## [Required action]
Every record, from first to last, should be written out again exactly.

## [Record extracts]
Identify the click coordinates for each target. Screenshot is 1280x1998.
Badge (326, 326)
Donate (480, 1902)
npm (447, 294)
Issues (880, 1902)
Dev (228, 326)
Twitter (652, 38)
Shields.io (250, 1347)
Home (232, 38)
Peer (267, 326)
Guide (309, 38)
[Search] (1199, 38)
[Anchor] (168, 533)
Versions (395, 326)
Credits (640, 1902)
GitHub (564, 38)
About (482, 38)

## [Response to this exercise]
Identify the click coordinates for each target. Screenshot is 1280x1998.
Badge (326, 326)
Donate (480, 1902)
npm (447, 294)
Issues (880, 1902)
Dev (228, 326)
Twitter (652, 38)
Shields.io (250, 1347)
Home (232, 38)
Peer (267, 326)
Guide (309, 38)
[Search] (1199, 38)
[Anchor] (168, 533)
Versions (395, 326)
Credits (640, 1902)
GitHub (564, 38)
About (482, 38)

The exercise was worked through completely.